Global capitalism runs on fossil energy, but the United States does not have to take oil from anyone. Every oil producing nation, including Iraq, has been perfectly willing to sell oil to the United States. It is cheaper to buy oil that it is to steal it with military action. The issue of oil is an issue not of production but of increasing demand between competitors in a period when we have nearly reached the peak of production output.

Global demand now is at 79.5 million barrels of oil a day. The International Energy Agency and the Department of Energy predict global demand of 115 mbd by 2020, but that is based on demand rising at 1-1.25% per year. In fact, demand is rising at twice that rate. Yet industry experts who are not spinning figures to reassure stockholders tell us that with massive improvements in infrastructure and perfect political stability, the highest output achievable is around 85 mbd. This year, China passed Japan as the world's second largest importer of crude oil.
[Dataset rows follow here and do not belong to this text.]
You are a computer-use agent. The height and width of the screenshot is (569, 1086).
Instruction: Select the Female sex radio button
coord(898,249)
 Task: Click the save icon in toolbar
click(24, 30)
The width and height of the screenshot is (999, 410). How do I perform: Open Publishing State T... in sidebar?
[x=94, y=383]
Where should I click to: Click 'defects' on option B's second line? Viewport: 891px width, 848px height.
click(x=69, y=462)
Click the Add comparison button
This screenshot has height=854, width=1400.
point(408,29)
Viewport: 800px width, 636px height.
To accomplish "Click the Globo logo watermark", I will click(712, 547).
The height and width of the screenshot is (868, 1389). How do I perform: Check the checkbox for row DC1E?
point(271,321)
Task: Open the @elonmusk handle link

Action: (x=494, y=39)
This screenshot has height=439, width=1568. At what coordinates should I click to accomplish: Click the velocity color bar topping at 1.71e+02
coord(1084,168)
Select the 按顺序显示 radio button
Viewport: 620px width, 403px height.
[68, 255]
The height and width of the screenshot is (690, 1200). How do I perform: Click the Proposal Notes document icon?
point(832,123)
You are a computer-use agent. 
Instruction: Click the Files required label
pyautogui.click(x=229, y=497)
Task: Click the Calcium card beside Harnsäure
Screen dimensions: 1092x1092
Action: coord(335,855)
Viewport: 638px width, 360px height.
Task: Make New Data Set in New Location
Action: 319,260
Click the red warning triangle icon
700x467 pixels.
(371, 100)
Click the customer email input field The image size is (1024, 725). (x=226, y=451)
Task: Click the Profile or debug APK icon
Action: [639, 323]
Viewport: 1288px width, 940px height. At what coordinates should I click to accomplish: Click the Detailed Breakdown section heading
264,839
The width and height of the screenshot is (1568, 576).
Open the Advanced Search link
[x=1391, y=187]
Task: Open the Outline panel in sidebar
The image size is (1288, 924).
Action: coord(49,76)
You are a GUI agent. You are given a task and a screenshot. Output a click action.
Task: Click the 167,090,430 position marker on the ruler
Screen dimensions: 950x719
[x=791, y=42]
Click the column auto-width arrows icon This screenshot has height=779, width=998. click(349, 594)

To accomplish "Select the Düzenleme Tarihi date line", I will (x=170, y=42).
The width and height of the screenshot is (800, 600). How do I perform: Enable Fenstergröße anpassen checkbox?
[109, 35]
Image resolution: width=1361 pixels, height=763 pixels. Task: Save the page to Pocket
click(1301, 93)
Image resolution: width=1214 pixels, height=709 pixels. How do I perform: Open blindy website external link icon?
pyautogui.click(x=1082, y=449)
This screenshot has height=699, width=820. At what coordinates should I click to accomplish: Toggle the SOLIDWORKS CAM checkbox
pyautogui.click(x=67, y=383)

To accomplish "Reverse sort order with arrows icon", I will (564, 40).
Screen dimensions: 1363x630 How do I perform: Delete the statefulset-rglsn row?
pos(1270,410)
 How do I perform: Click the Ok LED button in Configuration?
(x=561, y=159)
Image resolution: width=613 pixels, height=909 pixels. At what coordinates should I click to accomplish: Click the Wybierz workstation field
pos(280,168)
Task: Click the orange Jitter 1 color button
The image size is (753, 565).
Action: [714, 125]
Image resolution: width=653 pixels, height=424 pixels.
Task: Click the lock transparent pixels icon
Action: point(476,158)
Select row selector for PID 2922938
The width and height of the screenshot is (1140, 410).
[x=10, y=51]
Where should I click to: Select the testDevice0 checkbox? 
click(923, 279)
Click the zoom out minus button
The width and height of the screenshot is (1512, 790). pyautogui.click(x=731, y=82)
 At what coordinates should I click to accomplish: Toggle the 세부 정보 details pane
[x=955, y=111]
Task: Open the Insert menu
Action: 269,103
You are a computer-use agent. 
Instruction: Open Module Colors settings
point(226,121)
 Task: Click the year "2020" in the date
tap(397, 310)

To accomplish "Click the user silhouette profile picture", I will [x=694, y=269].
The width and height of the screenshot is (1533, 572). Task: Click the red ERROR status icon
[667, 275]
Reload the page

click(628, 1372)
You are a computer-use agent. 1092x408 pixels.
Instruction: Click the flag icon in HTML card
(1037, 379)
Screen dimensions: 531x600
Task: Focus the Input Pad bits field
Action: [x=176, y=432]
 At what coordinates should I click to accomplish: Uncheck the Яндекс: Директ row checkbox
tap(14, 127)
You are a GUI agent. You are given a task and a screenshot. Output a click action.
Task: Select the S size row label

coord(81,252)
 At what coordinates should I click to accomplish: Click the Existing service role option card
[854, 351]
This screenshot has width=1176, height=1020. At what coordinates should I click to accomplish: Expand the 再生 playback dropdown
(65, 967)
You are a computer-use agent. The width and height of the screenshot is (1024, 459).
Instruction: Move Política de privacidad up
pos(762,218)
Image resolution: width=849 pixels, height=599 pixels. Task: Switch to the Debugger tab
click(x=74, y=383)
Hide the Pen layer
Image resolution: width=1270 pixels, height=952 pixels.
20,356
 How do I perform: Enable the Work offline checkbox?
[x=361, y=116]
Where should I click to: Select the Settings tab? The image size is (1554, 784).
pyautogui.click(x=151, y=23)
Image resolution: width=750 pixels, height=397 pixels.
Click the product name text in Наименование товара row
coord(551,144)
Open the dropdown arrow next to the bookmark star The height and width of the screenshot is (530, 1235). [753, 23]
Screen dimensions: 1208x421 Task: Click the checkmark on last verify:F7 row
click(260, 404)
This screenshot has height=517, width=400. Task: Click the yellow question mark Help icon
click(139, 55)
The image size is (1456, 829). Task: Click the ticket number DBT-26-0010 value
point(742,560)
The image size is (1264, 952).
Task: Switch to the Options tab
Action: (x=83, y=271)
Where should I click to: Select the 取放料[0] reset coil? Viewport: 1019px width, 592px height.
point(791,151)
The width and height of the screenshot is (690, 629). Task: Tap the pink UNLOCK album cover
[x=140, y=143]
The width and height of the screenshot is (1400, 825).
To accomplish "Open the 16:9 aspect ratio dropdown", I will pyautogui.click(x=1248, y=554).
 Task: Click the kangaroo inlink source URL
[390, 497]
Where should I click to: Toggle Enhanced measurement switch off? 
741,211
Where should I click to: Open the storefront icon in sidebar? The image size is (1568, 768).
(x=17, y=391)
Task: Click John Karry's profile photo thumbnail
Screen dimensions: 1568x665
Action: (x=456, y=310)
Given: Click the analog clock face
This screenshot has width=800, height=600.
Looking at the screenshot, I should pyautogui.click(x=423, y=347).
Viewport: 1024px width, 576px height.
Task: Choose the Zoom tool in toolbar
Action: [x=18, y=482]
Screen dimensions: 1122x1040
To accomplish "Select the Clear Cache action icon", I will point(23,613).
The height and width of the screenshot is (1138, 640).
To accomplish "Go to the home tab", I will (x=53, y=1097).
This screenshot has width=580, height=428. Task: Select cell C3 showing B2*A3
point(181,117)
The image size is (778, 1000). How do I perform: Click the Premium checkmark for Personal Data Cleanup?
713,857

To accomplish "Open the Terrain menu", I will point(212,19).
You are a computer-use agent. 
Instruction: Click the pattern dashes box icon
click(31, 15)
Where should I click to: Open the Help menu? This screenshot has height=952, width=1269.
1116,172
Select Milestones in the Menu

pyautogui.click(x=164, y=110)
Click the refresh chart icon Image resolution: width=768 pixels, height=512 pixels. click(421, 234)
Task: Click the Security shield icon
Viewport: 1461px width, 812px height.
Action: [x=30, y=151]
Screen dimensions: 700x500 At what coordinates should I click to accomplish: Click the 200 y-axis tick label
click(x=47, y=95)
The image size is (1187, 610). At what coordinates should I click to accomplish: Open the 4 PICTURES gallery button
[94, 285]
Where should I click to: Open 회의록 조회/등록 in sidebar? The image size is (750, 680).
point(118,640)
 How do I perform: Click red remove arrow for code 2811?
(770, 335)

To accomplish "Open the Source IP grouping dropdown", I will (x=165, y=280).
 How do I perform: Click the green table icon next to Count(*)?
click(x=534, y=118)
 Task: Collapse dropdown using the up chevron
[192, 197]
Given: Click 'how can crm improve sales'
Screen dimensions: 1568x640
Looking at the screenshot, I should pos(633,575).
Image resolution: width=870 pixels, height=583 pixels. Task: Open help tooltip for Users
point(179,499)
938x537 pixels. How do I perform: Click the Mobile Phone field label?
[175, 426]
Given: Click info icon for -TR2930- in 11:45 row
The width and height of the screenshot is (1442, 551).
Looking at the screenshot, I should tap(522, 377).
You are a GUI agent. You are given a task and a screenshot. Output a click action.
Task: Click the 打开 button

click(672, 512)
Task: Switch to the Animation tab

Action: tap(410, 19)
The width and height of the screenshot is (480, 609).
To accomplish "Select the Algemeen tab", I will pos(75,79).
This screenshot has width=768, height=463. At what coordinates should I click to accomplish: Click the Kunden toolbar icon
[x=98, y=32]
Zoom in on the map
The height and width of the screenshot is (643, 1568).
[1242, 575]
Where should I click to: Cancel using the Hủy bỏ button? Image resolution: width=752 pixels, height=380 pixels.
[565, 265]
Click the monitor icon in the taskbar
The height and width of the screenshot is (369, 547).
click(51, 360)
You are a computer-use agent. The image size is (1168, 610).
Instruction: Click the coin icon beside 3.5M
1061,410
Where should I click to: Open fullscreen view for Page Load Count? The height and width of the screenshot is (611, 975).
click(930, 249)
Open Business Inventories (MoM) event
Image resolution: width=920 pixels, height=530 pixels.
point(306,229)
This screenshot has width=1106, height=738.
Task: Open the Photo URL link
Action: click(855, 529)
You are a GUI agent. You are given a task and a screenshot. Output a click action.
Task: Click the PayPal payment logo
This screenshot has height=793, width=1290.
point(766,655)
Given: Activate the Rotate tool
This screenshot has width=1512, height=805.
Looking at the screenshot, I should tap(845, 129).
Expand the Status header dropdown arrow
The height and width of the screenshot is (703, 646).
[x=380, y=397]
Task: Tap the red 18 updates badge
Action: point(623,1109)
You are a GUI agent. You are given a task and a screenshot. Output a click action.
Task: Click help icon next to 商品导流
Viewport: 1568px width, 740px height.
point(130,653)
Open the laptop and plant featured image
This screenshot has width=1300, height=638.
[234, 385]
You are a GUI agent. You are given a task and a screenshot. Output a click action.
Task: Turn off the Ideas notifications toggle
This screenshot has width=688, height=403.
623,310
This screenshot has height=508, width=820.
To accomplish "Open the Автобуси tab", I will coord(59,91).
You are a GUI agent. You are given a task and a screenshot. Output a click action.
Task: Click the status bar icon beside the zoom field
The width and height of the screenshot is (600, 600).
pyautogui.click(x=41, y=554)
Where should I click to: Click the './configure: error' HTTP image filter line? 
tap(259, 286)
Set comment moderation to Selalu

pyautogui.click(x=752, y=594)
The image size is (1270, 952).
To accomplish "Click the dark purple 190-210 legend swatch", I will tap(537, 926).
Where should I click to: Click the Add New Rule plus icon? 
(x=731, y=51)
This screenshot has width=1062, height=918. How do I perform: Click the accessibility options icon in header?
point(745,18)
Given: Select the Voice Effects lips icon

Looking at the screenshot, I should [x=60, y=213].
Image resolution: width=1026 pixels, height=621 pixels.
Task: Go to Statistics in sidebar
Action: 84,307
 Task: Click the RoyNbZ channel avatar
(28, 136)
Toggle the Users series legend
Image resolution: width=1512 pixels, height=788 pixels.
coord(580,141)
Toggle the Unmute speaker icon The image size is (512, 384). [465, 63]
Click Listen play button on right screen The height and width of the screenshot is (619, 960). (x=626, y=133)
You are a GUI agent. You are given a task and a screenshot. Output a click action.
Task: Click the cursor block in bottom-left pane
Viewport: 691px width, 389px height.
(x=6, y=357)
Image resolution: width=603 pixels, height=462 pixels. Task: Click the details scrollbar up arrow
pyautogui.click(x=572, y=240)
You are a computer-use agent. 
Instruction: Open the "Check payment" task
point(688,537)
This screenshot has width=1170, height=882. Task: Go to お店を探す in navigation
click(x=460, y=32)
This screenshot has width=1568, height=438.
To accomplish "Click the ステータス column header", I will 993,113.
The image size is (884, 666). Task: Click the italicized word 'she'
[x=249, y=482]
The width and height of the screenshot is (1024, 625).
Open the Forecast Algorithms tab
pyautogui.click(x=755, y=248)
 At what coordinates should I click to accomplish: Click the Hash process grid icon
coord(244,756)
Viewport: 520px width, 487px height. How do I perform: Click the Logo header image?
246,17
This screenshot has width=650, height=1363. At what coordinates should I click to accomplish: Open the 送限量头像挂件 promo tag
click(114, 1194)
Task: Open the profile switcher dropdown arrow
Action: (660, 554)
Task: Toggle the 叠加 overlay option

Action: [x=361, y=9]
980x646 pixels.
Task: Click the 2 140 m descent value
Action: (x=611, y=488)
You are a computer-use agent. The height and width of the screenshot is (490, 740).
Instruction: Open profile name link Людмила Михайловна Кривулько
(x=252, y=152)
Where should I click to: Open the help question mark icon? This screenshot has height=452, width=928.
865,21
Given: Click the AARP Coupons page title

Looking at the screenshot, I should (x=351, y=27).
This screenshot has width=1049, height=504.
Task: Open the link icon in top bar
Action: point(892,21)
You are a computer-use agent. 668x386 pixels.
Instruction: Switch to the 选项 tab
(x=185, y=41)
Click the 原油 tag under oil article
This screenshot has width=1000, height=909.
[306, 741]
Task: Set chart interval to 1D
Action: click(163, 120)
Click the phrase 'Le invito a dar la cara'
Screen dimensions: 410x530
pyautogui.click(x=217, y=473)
So the question of oil is not a question of taking it. It's the question of the mathematics of it when global capitalist competition continues to trend toward 100 mbd by the end of the decade, when there's not adequate flow pressure to meet that demand. Someone gets cut. And someone decides who gets cut. Establishing permanent military bases in the very region where over half the remaining easily accessible reserves exist goes a long way toward putting the power that controls those bases in the driver's seat. As a friend of mine once said, "Oil is not a normal commodity. No other commodity has five US Navy battle groups patrolling the sea lanes to secure it."